A wealth of evidence has been gathered in recent decades indirectly verifying that resonating with abundance leads not to an impoverished or frenzied mind as Freud and others feared, but to enhanced cognitive, emotional, relational and spiritual resources. What an encouraging set of data that abundance is available to all, even us, as a measurable fountain of individual and social well-being.

It isn’t just in our heads. One cannot be oriented towards the contents of one’s own head and still experience growth. There must be something shining beyond that speaks to and enriches the human psyche and thus keeps it from remaining a closed system.

This abundance is a privilege that cannot be forced, only welcomed and explored.

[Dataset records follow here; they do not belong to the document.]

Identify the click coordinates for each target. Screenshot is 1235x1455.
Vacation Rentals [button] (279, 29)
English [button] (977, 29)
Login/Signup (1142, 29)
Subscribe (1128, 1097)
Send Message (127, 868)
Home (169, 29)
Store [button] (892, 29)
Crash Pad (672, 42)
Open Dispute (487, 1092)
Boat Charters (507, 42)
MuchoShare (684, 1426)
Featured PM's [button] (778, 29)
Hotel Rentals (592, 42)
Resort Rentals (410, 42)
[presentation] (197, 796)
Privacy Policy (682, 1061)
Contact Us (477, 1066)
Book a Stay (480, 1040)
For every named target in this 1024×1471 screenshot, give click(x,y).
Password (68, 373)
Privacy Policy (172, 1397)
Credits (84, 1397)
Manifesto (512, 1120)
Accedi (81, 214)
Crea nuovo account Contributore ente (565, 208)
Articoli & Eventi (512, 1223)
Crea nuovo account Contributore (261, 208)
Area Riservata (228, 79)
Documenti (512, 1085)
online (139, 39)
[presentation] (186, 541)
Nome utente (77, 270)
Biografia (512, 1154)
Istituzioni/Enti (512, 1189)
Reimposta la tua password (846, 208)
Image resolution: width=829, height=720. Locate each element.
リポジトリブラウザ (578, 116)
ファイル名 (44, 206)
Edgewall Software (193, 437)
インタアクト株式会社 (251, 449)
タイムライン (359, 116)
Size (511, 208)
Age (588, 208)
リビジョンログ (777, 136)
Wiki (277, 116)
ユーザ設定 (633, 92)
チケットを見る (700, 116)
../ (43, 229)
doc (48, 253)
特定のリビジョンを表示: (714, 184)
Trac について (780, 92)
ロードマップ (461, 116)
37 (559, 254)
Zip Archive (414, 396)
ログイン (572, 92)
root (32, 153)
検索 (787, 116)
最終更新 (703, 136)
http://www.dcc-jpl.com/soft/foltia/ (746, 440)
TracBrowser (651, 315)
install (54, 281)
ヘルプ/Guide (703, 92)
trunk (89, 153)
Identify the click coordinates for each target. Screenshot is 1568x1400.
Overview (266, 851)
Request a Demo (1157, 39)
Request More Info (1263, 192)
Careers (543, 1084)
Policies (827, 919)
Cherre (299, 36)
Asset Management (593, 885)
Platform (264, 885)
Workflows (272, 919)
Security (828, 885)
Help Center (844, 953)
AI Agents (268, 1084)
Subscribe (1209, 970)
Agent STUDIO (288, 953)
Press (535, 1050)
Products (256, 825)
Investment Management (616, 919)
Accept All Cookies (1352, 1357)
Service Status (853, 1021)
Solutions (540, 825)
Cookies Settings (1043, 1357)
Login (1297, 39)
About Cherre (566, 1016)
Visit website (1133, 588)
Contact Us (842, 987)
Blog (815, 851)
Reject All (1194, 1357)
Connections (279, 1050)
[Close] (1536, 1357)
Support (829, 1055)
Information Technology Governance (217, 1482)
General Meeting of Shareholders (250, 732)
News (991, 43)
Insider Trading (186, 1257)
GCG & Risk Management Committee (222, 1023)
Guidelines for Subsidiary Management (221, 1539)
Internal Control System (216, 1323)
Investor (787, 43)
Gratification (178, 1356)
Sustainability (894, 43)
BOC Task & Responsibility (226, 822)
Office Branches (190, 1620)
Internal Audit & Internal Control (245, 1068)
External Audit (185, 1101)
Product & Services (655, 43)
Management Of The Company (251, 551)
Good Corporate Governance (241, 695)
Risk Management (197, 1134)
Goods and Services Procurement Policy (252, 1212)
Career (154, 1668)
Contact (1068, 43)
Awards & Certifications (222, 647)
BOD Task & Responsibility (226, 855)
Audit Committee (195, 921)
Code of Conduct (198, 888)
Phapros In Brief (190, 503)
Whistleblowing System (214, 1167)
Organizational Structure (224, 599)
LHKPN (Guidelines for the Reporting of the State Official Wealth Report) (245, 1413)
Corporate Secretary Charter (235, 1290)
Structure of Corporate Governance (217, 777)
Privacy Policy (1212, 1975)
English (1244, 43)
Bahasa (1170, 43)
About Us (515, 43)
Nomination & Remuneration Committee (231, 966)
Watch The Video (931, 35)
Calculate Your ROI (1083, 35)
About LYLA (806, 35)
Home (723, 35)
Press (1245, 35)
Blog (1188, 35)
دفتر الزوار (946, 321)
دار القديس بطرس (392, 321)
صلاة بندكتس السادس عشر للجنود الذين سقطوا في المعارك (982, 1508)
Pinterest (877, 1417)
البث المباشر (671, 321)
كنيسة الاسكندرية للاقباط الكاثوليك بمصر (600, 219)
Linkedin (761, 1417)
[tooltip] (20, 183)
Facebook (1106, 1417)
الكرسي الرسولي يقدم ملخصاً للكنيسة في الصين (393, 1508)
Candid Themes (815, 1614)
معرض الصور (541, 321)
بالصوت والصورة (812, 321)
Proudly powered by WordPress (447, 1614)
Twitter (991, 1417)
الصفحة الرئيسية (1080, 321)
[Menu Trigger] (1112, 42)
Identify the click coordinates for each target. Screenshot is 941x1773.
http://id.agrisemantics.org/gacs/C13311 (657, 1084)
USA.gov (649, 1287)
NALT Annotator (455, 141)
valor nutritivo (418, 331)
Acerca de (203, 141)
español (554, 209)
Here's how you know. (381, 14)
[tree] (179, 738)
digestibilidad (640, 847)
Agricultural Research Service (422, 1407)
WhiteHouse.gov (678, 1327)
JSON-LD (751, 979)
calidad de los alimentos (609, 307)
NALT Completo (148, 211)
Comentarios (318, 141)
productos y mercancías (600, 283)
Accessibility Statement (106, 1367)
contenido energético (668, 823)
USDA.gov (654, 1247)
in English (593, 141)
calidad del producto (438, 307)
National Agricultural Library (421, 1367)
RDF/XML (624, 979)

It must be picked out, not made up. Responded to, not greedily chased after. In close, I’d like share a parable adapted from Dreyfus and Kelly’s All Things Shining:

Two students had studied for many years with a wise old master. One day the master said to them, “Students, the time has come for you to go out into the world. Your life there will be felicitous if you find in it all things shining.”

The students left the master and went their separate ways. Many years later they met up by chance. Each was eager to learn how the other was fairing.

Said the first to second, “I have learned to see many shining things, but I fear I will never be filled with happiness and joy, because I have been unable to find all things shining.”

Said the second to the first, “Friend, all things are not shining, but all the shining things are.”